Updated: Jun 2, 2020
Maybe not the best known pedal in the world, the #Tchula is well worth checking out if you are into bluesy overdrives.
Sean at #Lovepedal made the original Tchula for Josh Smith, who is a guitarist you need to listen to. An incredible player with a real sense of timing and tone, with a huge knowledge of the blues, but also able to integrate beautiful jazz lines into his licks. You can find him on Jam Track Central - #JoshSmith has got some great lessons on there.
Now, the Tchula is based on the Church of Tone (CoT) pedal, which is simplicity itself: just one bias control which, in effect, changes the gain level. The Tchula has a two stage CoT circuit. The first is fixed to Josh's favourite position, which I believe is about 11 o'clock on the original CoT, and the second is controlled by the one and only dial. However, even this dial is different in range to the original CoT and goes from the minimum to the maximum of settings used by Josh.
So, yes, this is a very specialised pedal in many ways as it's been designed to fulfil the needs of Mr Smith specifically. However, we all benefit here as the result is just gorgeous. In tone, Josh is someone worth listening to and emulating in my humble opinion.
For the demo, I used a Fender Telecaster with Bareknuckle pickups and a PRS 20th Anniversary standard with humbuckers. I went through a Two Rock Studio Pro 35, which has plenty of headroom, set pretty clean.
Plugging this pedal in is quite liberating in many ways. You aren't confronted with a plethora of dials and random switches to change clipping diodes or gain stages.
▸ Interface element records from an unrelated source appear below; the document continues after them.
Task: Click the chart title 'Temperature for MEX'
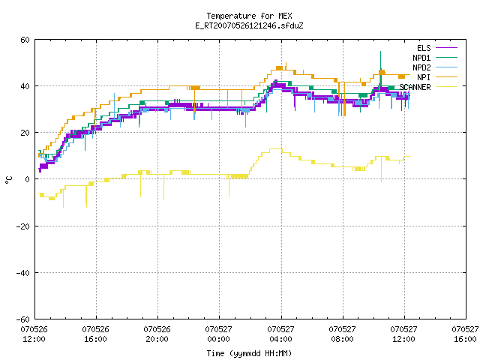click(x=249, y=16)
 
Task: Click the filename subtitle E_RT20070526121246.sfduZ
click(x=249, y=26)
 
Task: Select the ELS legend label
click(x=424, y=48)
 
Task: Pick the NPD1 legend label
click(x=422, y=58)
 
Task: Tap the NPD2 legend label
click(x=422, y=68)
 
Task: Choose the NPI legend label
click(x=424, y=77)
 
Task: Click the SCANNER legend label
click(x=415, y=87)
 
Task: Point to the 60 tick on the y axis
click(x=25, y=40)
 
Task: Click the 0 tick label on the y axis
click(x=28, y=179)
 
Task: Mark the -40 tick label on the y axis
click(x=23, y=272)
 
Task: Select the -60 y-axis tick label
click(x=23, y=320)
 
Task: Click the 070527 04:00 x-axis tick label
click(x=280, y=334)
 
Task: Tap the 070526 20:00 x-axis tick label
click(x=157, y=334)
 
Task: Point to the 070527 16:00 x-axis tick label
click(x=465, y=334)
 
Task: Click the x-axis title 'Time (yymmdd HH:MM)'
click(x=249, y=353)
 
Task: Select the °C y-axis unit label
click(x=8, y=180)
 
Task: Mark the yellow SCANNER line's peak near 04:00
click(x=275, y=148)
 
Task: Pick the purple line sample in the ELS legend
click(x=446, y=48)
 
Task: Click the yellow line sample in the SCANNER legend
click(x=446, y=87)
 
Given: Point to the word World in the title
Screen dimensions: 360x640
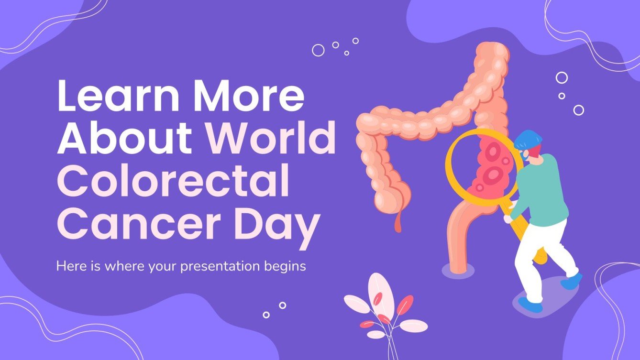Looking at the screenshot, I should [271, 138].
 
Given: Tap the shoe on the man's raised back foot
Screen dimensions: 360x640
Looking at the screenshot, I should [572, 282].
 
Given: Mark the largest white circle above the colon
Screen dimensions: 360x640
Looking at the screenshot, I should [318, 50].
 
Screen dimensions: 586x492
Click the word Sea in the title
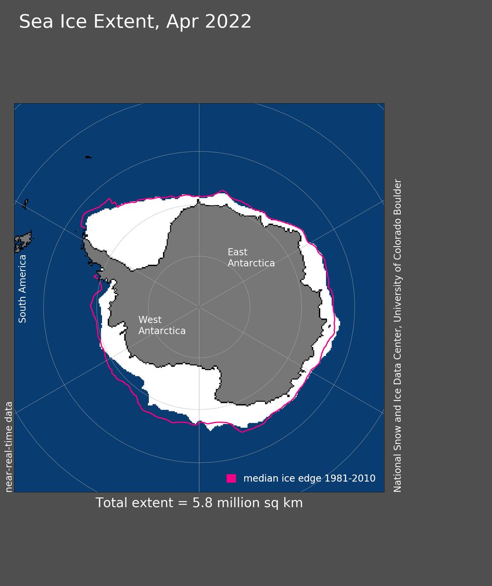click(37, 22)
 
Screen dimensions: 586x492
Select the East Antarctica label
click(251, 258)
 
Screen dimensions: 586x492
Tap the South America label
click(22, 288)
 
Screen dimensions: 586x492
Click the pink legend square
click(231, 478)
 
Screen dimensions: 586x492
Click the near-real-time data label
click(9, 446)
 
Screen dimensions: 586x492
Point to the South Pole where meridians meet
click(199, 307)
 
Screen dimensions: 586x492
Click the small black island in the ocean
click(88, 157)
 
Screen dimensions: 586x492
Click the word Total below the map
click(112, 503)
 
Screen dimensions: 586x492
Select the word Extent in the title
click(132, 22)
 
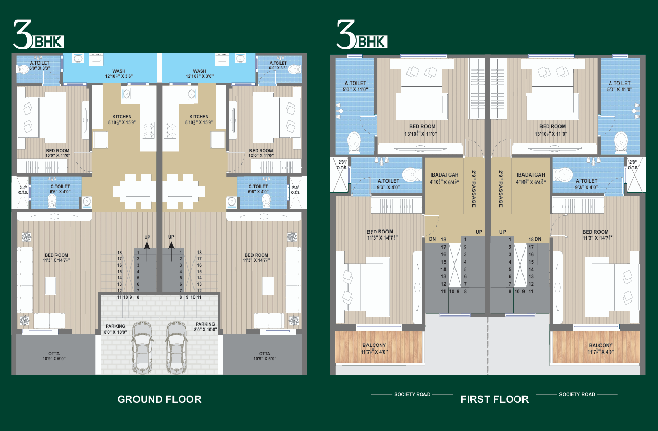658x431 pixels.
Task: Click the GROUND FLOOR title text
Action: tap(159, 399)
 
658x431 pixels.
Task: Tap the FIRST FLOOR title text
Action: tap(494, 399)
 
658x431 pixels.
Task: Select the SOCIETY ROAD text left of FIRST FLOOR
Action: tap(412, 394)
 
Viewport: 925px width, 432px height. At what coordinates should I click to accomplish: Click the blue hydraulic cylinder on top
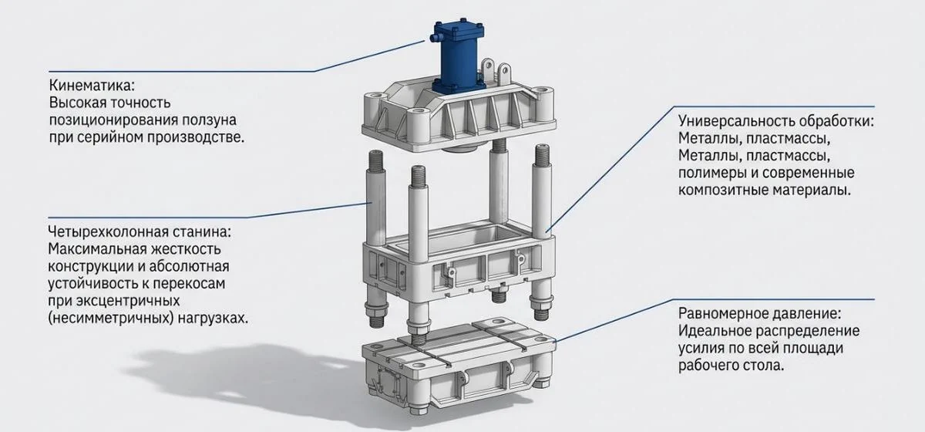click(x=458, y=57)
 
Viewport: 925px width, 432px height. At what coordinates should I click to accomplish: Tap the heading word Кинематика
click(x=92, y=86)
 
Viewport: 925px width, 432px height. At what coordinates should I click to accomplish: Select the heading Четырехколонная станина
click(x=140, y=231)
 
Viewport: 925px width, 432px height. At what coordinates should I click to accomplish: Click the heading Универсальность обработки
click(x=776, y=121)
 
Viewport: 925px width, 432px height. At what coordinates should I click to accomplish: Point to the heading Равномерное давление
click(x=759, y=313)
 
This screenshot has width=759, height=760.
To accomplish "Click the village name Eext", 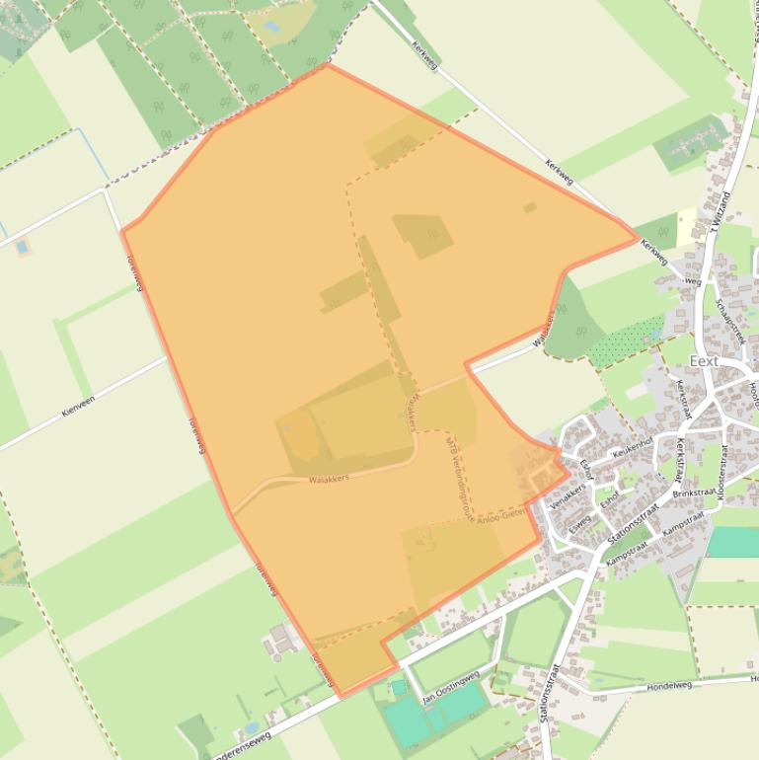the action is (704, 361).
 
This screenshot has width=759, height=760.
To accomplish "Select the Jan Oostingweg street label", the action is (451, 685).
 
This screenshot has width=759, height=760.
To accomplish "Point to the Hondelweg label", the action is (670, 685).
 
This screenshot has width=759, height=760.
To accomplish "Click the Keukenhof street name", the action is (634, 447).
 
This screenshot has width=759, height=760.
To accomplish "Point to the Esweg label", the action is (579, 521).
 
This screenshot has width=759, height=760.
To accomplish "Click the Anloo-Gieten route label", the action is (502, 516).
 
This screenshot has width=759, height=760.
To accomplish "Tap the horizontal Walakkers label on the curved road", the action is (330, 479).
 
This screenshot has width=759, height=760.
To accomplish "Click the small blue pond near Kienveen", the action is (22, 247).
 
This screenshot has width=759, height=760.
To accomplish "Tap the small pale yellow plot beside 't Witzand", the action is (686, 227).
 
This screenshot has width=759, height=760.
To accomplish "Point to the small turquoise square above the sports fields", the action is (398, 686).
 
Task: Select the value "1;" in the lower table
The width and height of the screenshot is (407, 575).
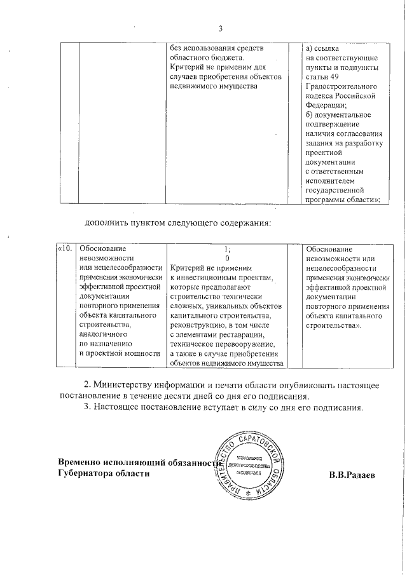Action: tap(227, 249)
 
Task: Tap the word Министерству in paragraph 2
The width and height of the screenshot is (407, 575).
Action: tap(125, 386)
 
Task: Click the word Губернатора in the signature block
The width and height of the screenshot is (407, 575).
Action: tap(83, 473)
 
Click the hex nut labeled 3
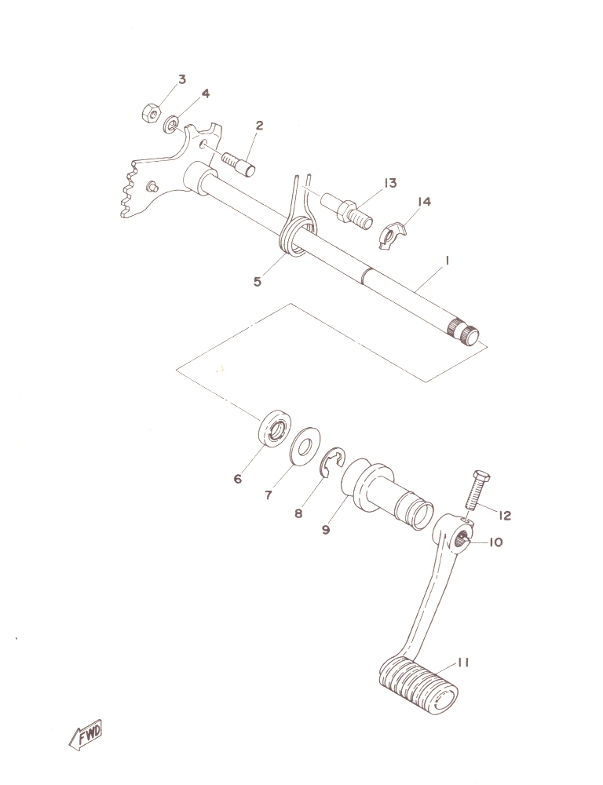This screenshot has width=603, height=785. [151, 113]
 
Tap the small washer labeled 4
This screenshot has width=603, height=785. [172, 124]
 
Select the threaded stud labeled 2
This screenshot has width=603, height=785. [238, 164]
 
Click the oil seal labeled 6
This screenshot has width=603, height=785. [273, 429]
You aren't going to be tweaking for hours to get the tone you want. In fact, if you're just using the first gain stage there is absolutely nothing to tweak. Just plug in and there are just great bluesy tones on tap.
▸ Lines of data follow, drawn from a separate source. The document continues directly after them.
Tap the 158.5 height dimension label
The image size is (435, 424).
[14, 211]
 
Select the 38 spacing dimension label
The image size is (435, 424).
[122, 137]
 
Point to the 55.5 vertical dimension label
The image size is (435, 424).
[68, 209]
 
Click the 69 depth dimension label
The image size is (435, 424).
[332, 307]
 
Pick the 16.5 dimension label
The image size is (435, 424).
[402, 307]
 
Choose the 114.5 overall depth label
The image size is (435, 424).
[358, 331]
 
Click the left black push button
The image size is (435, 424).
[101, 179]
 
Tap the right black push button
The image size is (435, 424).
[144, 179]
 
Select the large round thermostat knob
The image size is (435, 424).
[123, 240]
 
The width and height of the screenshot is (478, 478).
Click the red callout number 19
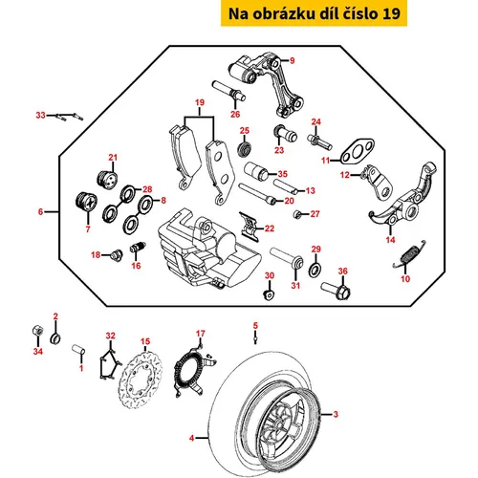coord(200,102)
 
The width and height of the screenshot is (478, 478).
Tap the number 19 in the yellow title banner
coord(391,13)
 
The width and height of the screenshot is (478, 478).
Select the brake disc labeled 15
coord(141,380)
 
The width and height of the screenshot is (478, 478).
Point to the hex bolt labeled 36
coord(337,290)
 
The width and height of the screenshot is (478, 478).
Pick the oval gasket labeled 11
coord(357,150)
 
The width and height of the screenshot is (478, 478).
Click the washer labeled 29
coord(315,270)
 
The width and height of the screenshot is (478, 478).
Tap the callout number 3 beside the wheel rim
coord(336,414)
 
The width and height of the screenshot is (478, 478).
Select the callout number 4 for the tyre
coord(191,438)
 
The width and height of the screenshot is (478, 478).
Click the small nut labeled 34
coord(38,330)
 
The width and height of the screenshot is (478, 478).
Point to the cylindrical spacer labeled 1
coord(78,349)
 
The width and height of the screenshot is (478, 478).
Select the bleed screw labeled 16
coord(138,248)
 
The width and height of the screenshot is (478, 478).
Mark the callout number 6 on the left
coord(40,211)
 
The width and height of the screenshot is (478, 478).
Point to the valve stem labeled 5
coord(255,337)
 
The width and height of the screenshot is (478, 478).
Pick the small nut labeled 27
coord(297,214)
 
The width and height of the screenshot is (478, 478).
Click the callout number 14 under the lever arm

With a telecaster, there is a top end sizzle to the pedal, which I love, which will cut through a mix brilliantly. With a humbucker loaded PRS, the sound is a lot more mid focussed but in a great way. Overall the impression you get is that there is nowhere to hide and your technique had better be damn good, because this pedal is all about the interaction between the player, the fingers, the technique, and the guitar. It's very revealing in a very, very good way.
With just the first gain stage engaged, we're into really touch sensitive blues tones. It cleans up superbly with a light touch or with the volume rolled back and inspires dynamic playing. With the second stage engaged too, even at minimum, we get a nice little volume boost and a tad more hair with the Two Rock. The amount of gain on tap here will depend on your amp to an extent and how you have it set. If you have a small wattage tube amp, the added volume boost of even just the first gain stage may lead to your tubes being pushed into saturation and if your amp is already overdriving, you'll notice less of a volume gain and more compression / overdrive as you add in the second gain stage.
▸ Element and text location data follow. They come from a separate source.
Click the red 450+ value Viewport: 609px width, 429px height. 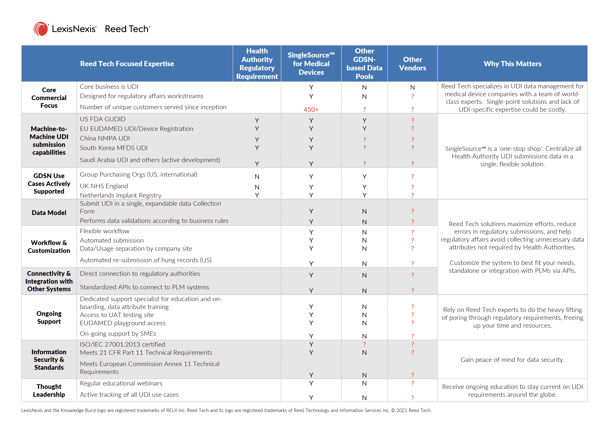point(311,109)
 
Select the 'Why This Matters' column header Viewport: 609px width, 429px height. point(512,64)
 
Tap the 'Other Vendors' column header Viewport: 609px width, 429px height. point(412,64)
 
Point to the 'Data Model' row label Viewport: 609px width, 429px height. point(49,213)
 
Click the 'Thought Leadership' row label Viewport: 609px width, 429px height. point(49,390)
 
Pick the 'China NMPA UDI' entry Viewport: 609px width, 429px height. point(105,138)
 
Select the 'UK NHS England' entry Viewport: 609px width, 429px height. point(104,186)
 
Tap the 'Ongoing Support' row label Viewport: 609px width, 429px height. point(49,317)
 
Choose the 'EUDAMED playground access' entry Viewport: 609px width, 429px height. point(122,323)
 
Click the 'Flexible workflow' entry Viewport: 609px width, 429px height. point(105,231)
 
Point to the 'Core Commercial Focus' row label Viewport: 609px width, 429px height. point(49,98)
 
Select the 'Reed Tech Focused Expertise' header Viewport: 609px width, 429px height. point(127,64)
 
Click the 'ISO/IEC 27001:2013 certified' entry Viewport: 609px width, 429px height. point(122,344)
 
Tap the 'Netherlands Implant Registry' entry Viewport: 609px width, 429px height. point(121,195)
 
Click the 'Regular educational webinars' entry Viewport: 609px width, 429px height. point(121,383)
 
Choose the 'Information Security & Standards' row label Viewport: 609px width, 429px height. point(49,359)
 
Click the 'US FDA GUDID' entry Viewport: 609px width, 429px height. point(103,119)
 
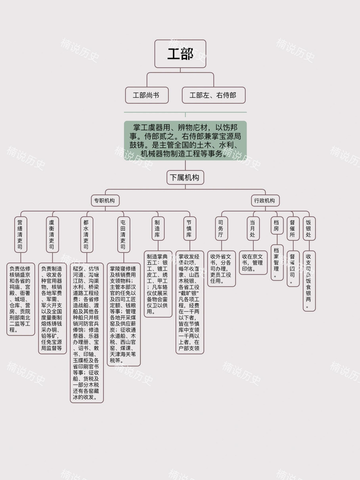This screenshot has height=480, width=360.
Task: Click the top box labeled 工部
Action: [180, 53]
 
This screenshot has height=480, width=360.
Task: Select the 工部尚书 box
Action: [147, 95]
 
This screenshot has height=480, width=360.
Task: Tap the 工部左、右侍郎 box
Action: [213, 95]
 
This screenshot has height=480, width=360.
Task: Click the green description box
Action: [185, 140]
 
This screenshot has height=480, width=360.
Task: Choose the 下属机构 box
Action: [185, 177]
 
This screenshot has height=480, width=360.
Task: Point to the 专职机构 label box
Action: [104, 200]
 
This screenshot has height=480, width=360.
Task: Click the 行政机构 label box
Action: [264, 200]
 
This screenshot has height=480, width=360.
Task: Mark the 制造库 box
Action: [157, 228]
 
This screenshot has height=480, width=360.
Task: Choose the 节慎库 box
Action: [189, 228]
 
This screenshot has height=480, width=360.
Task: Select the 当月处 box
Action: [253, 228]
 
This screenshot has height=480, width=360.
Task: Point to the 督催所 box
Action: [292, 228]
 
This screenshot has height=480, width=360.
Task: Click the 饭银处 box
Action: [309, 228]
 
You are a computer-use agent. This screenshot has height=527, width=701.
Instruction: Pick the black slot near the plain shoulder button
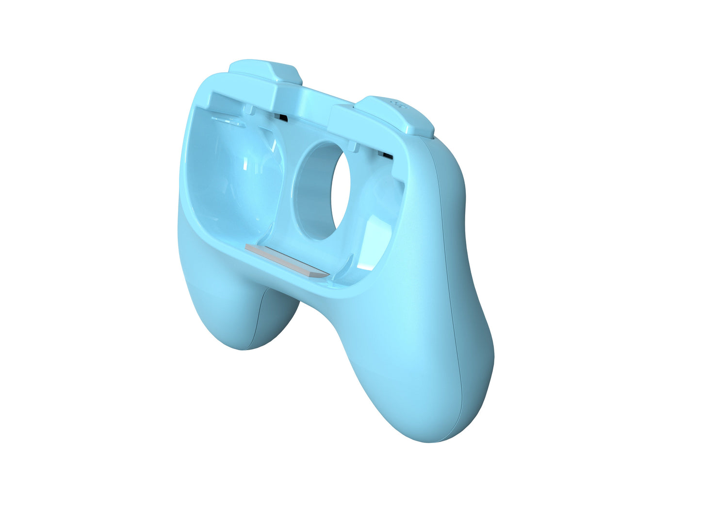pyautogui.click(x=281, y=118)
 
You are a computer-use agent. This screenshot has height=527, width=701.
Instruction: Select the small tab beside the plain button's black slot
pyautogui.click(x=250, y=109)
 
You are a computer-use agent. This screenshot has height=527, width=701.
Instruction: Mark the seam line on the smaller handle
pyautogui.click(x=258, y=321)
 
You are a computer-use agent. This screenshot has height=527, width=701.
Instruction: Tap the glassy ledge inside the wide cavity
pyautogui.click(x=228, y=121)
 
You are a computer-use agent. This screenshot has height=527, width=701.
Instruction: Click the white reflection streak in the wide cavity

As we adjust the bias control, we're changing the way the overdrive clips internally, and as you roll up the dial, things get pretty hot, more so with the PRS with its higher output. This is an overdrive though not a high gain distortion pedal, so don't expect anything too extreme, but it feels great - a lot like a tube amp overdriving.
I really liked this pedal for its feel. It inspires a touch sensitive approach and experimenting with the guitars volume and tone controls is very rewarding. This pedal is not a panacea, it is very specific in its purpose, and what it does, it does superlatively. I can't recommend this pedal enough.